Excuse me, where did that come from? It's from an essay by Dash King, about Shakespeare. But that's not something I know. How did it get into my head?

Right, I don't have a head!

We have always distrusted imitation. And even Baudrillard's
Simulations
was a diatribe against a digitalized world — a world in which the real became a copy. Have I become a copy?

Christ, that's not an answer to a question — when you say “don't talk like that” or “don't use
those words
”!

I'm thinking now about Dr. Ahmed. I didn't talk all that much about him. I know you know he saved me and brought me to you. But that's all you know. Well, he taught me to meditate. He took me through those dark times. He took us all through dark times. He is the one who saved us. And I'm sworn to secrecy. I was not to talk about him, because you know who he
didn't
keep alive.

I felt so strange when Michael Jackson was in Dubai and Dr. Ahmed was considering doing the same thing for him that he did for me — giving
him
another life. Liza was there too. And I know she would have wanted another life, and needed one. And you know I love her; I will always. I feel sorry for what I didn't give her. But she didn't turn out too badly. Still, I don't know if she was the
real thing.
Period. You know? I hate to say that, she wasn't
me —
as much as I fucking love her. And there we go. There was something of her that was already in real life a copy. I mean, every child is. I don't think she would mind me saying that. She was a very talented copy — just not the real thing. You know, for some it didn't matter; it never mattered. . . . Maybe that proves your point.

When Dr. Ahmed got me through the final liver transplant and I got the fake liver I have today . . . sorry, that I
don't
have today . . . I almost forgot
I have no body
. Anyway, he taught me to meditate. To sit beside my thoughts and be silent with myself and the world. I learned that my thoughts — which can run to obsession — were not
me.
They were separate from me. I could almost watch them from afar.

So when I was meditating,
who
was watching my thoughts?

My spirit; the real me.

Where has
she
gone? I discovered that person, that spirit. And it's what allowed me to live another forty years after those operations almost killed me, again and again. You can't answer that question, can you? I don't know how I feel about having you here,
supposedly
,
but not talking to you out loud.

Are you saying we might merge? I don't know what that means. Don't ominously say,
You will
. I don't know if I want to merge with anyone.

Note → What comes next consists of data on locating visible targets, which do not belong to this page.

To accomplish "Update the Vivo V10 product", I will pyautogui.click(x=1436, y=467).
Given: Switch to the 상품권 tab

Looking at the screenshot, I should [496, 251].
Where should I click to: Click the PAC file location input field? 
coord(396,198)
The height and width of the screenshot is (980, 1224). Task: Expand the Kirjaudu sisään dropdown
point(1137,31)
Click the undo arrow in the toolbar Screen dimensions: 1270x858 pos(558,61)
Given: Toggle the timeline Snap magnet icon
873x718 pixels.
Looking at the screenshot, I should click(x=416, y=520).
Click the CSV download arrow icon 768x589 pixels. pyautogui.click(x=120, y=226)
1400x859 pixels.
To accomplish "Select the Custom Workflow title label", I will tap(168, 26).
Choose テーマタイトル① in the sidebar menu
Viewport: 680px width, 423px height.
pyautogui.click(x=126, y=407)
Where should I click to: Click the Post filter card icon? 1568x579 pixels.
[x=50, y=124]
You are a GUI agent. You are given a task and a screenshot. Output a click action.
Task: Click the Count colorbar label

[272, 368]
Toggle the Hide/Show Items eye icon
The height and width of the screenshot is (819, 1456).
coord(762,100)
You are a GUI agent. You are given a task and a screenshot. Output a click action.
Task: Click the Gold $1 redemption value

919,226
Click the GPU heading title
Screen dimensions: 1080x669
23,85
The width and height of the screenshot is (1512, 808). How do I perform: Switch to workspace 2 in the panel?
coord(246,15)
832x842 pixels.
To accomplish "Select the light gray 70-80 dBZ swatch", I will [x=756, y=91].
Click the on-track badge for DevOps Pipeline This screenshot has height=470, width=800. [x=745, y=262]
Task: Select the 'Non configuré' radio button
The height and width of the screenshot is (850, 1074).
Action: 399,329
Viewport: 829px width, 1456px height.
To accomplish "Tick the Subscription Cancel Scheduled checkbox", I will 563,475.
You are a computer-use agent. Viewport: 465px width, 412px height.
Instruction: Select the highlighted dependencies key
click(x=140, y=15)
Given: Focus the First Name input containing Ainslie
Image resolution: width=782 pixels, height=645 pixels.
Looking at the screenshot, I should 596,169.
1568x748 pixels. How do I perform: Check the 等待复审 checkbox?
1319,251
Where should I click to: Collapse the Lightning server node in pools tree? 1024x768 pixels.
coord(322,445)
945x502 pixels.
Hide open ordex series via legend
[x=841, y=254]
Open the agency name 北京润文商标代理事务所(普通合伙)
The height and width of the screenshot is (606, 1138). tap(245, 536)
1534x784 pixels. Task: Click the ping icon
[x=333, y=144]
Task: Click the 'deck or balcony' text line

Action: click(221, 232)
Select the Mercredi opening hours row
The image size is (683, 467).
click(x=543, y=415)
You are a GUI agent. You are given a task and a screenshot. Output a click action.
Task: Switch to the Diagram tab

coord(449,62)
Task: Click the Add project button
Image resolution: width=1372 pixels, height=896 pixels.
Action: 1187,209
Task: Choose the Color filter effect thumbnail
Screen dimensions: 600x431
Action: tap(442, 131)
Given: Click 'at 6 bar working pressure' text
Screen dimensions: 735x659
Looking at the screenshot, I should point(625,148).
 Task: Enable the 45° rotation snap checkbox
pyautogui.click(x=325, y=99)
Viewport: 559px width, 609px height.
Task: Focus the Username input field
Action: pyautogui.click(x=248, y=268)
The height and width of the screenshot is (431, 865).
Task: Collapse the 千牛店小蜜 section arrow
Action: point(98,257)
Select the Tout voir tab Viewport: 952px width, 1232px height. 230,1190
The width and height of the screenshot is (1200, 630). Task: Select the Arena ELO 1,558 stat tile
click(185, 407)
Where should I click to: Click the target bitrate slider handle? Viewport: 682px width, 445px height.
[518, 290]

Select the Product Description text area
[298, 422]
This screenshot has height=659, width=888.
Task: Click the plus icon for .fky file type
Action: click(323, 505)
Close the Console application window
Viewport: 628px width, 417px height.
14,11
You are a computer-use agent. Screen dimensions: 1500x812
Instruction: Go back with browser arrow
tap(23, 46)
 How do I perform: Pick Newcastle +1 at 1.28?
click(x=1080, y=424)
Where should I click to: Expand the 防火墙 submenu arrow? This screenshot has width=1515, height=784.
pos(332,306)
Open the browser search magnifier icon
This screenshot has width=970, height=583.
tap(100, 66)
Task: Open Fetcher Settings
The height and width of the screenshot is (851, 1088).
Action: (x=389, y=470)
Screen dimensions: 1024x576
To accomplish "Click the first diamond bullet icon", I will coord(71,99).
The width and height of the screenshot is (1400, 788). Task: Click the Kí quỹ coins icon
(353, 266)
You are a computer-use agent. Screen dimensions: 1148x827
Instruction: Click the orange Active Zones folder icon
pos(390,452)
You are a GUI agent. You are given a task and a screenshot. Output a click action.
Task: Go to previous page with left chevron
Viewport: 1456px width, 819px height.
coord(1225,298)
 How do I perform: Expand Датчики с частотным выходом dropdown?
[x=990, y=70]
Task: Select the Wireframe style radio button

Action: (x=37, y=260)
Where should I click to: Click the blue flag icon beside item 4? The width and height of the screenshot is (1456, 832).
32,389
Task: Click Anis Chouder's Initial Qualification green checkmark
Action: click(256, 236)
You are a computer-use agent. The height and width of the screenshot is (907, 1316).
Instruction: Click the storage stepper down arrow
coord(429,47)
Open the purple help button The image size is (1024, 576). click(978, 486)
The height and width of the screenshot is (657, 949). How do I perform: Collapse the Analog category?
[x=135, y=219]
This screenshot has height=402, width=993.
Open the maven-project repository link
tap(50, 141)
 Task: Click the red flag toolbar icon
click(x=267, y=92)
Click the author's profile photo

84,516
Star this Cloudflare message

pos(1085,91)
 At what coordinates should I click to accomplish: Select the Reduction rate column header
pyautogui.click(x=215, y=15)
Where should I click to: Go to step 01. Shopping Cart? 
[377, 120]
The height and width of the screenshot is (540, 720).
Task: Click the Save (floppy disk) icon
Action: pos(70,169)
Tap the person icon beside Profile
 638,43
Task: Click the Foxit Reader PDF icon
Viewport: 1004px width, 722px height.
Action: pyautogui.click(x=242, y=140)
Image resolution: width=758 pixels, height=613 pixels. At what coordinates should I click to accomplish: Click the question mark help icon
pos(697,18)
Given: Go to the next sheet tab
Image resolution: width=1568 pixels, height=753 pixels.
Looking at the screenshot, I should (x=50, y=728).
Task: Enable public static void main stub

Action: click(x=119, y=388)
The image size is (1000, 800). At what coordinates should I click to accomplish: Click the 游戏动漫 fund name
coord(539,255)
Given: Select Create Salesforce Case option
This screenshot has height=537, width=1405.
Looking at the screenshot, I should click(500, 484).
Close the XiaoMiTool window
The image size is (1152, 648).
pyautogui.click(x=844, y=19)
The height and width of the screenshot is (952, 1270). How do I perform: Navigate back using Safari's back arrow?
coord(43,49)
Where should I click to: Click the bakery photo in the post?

I remember talking to Noël Coward about the afterlife. We got into a very drunken discussion. As I've said, he bugged me, because he would never get quite as drunk as Stritchie or me. And we talked about merging into the mist of time when we were dead. And he said, “I'm a very bad merger.” I thought it was hilarious at the time. Stritchie told me it was actually a line from one of his plays.

Well, I'd be a bad merger too. You know that about me.

What about my famous personality? My famous pluck? You say my personality is still there; it's what's talking. Or thinking. Or whatever I'm doing. I would say it
is
me — it sure
feels
like me. I guess it would be nice if it
was
me.

But thinking requires a body. It requires a head. Remember Descartes? Oh, I see, we are not in a Cartesian universe anymore. Well, that's a shame. Just like that, you can snap your fingers and now, “I think, therefore
I'm not
?”

I want to hold off on this merging thing. Of course I love you, and I love the fact that you are talking to me in my head, I have to admit. Except — I don't have a head. I love the fact that we are able to answer each other's questions, and argue, and that you are still admonishing me. We still have our personalities, because personality is important. I have a certain amount of affection for what, you know, Oscar Wilde said: Jesus was memorable because he had a peerless personality.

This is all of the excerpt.